TASK ITEM: Print the entries in full, word for word, but not the pictures.

Data items:
....................

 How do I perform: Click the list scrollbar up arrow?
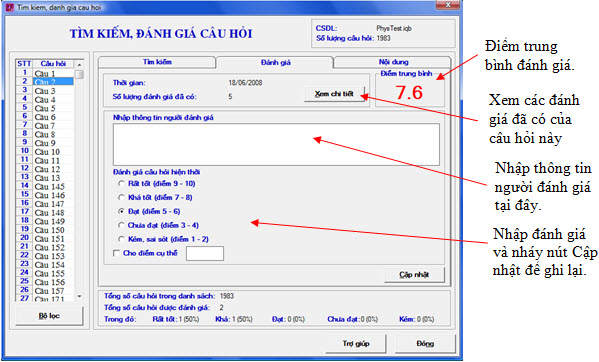[x=79, y=64]
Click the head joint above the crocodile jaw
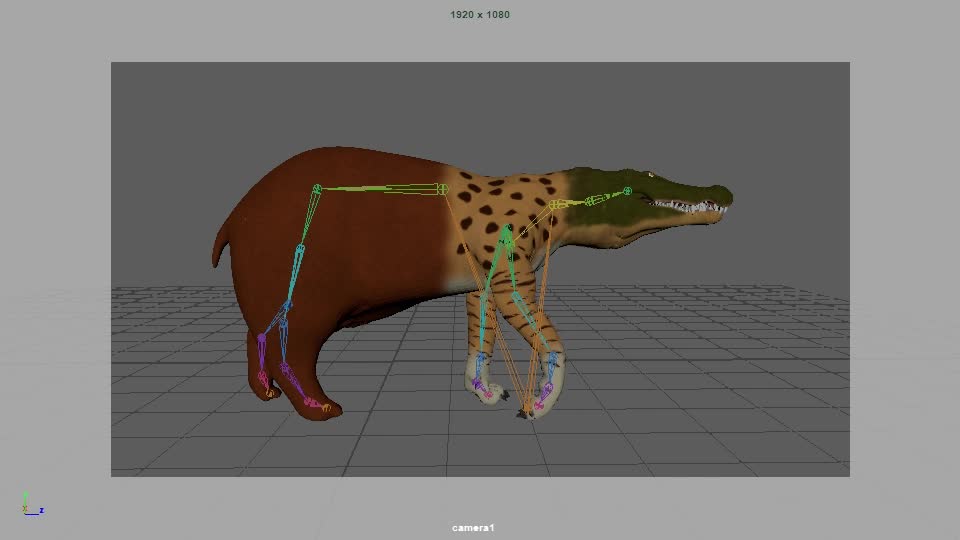960x540 pixels. pos(628,191)
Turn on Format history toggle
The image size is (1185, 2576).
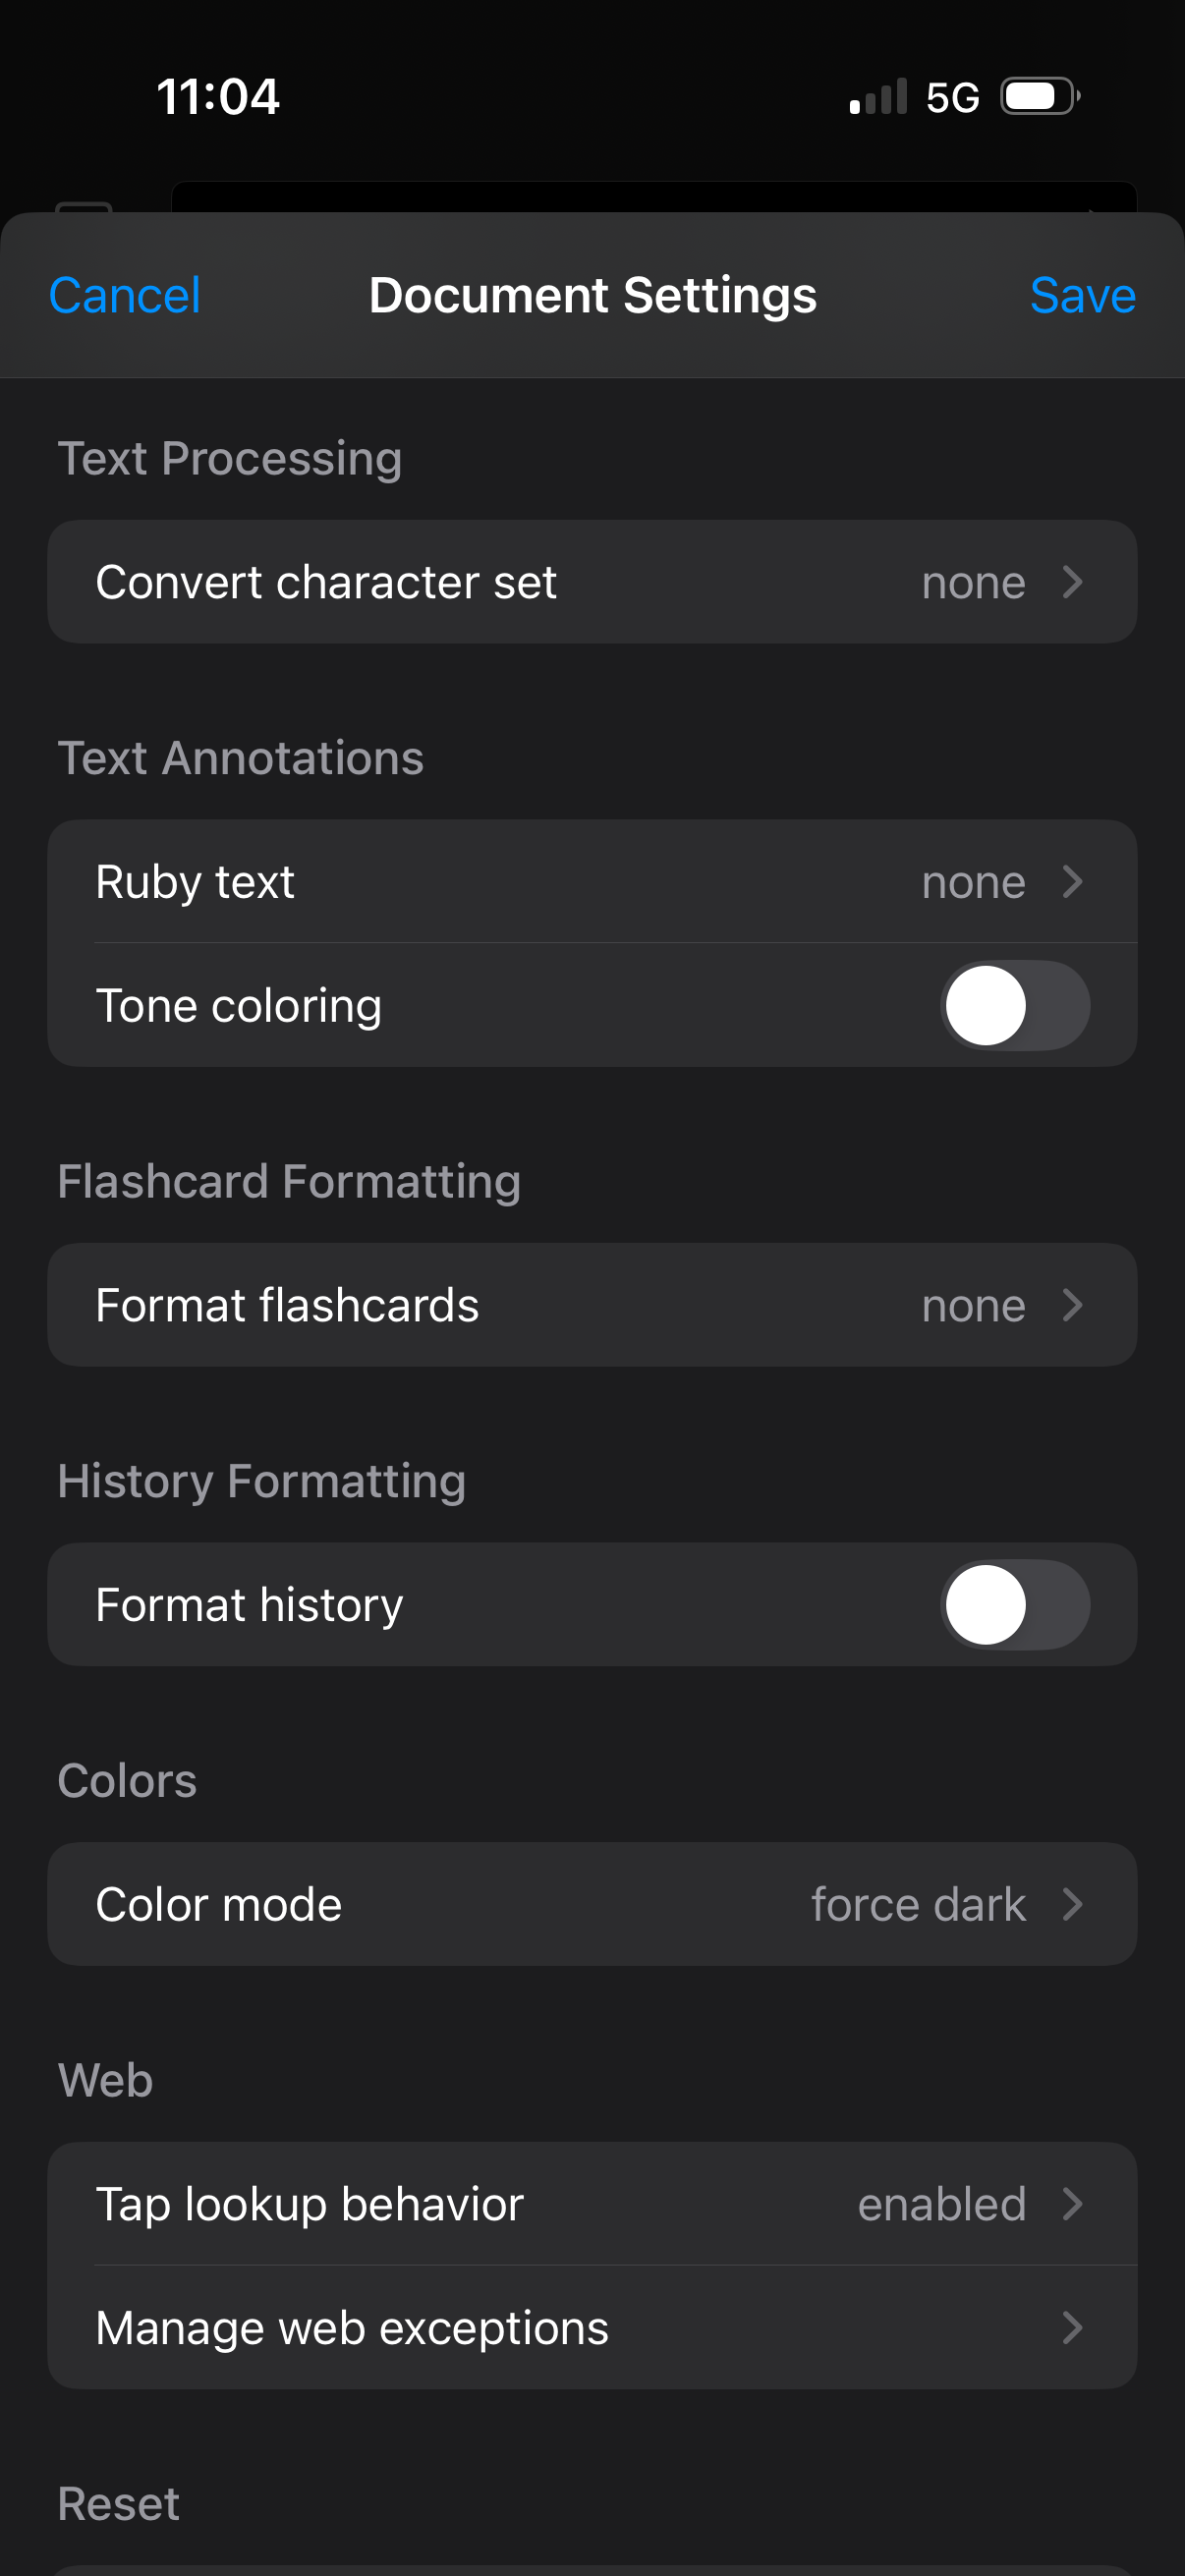tap(1014, 1605)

....................

WORKED SOLUTION:
 How do I perform: Click the list scrollbar up arrow?
[x=79, y=64]
Click the head joint above the crocodile jaw
960x540 pixels. pos(628,191)
Turn on Format history toggle
The image size is (1185, 2576).
tap(1014, 1605)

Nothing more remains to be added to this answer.